Bosco Verticale tackles air pollution, La Radura despair, grief and fear. All this now comes together in a round, abstract-symmetrical flower with heart-shaped leaves. As decorative as Boeri’s vaccination campaign project seems, this design also manifests a kind of fight. Only this time, it’s about overcoming a germ that has sent the world’s population into traumatic states. The architect does this in a remarkable way: it is as if the life-threatening culprit mutates into an innocuous-pretty flower under his hands. For due to its colour, its circular arrangement, its corolla leaves, it conjures up an association. It brings to mind the spherical spike protein, usually depicted in red, with crown jags, called coronavirus. Therefore, this floral graphic is almost daring. And yet: the transformation resembles a triumph.

The inspiring flower behind the concept is the primrose.
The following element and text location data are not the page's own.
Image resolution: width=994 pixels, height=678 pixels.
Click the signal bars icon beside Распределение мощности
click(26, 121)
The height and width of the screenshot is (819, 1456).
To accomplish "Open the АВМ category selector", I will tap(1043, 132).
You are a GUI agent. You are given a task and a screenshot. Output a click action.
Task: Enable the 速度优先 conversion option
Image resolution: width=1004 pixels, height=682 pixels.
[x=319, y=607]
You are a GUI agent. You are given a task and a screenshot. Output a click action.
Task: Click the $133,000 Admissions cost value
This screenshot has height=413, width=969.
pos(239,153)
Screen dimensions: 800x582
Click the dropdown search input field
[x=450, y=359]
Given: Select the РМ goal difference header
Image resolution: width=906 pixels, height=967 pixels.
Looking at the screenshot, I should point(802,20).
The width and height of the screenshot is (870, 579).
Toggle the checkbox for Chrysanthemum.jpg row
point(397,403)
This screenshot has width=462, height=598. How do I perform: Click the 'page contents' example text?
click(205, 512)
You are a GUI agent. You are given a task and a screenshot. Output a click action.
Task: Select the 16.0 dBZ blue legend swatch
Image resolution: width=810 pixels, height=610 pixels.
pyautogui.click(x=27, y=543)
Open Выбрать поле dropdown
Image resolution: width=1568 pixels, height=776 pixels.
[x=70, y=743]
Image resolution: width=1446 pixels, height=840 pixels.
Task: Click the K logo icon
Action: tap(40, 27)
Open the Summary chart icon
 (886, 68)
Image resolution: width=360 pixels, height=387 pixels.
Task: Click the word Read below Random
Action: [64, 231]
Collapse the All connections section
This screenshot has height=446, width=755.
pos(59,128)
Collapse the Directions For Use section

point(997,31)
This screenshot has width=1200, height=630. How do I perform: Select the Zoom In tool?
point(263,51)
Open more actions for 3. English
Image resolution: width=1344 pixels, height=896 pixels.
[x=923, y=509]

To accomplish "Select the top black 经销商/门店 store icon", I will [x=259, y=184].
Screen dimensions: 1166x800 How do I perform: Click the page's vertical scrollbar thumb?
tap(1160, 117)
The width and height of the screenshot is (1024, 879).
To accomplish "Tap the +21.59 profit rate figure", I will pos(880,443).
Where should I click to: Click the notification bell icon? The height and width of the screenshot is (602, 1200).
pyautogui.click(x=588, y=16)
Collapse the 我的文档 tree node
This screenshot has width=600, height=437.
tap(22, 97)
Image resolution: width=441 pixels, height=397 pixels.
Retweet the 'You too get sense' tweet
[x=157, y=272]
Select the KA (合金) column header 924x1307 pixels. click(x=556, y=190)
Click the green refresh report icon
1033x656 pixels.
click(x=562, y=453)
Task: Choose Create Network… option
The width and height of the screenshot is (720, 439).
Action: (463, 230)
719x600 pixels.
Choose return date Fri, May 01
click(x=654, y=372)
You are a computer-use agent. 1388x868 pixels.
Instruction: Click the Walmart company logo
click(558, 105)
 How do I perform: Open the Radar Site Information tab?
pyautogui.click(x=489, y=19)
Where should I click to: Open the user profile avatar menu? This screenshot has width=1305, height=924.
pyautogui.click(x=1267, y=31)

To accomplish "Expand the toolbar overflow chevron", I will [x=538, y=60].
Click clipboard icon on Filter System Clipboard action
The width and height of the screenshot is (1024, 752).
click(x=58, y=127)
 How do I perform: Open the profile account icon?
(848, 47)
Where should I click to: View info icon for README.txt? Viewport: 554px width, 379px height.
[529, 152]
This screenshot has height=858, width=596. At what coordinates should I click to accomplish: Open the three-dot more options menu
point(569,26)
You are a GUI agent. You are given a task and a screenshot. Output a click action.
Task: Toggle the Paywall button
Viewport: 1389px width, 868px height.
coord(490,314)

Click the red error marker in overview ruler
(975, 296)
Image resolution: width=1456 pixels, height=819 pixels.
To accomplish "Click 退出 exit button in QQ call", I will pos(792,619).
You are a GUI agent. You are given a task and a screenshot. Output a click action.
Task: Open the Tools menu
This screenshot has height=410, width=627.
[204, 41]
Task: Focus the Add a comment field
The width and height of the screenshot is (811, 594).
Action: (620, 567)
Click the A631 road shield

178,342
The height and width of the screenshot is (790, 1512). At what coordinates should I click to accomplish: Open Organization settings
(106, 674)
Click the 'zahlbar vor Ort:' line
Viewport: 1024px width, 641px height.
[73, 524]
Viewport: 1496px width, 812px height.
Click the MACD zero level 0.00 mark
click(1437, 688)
With this, the design team deliberately chose such a species, which is the first to blossom after a long winter and represents the reawakening of nature, spring and a new beginning. Stefano Boeri says: „With the image of a springtime flower, we wanted to create an architecture that would convey a symbol of serenity and regeneration.“

Italy is ushering in the first stage of the post-pandemic with this project. It’s time for the depression to dry up, it’s time for lightness and – appropriately and just in time for the turn of the year – for confidence. „With a flower, Italy comes back to life“ – that’s the campaign slogan, that’s the unmissable glad tidings. Although this conspicuousness is best enjoyed from a bird’s-eye or satellite perspective. For: the sprouting, firework-like „sea of flowers“, the quasi-explosive expansion of the remedy against the equally explosive contagious power of Corona only comes into its own from a distance. (Diametrically opposed to what it fights, the virus which one can only perceive at close range under the electron microscope).

Whether Piazza del Campo in Siena, Piazza del Duomo in Milan or Piazza del Plebiscito in Naples: just as people receive their injection, squares receive their Boeri-Stamp. Whilst elsewhere only pure functionality seems to be an option for mass vaccinations, if possible in the outskirts (in the flair of expo-hall-space-economy), Italy is taking a different, a more aesthetic approach (no surprise there). Instead of a claustrophobic cubicle or container look, instead of labyrinthine departments, the country builds on the airy and human-oriented pavilion culture, which is more in keeping with the southern style anyway. This vaccination is integrated, it is an everyday component like a coffee-to-go. The motto: a cheerful and life-affirming „Design First“.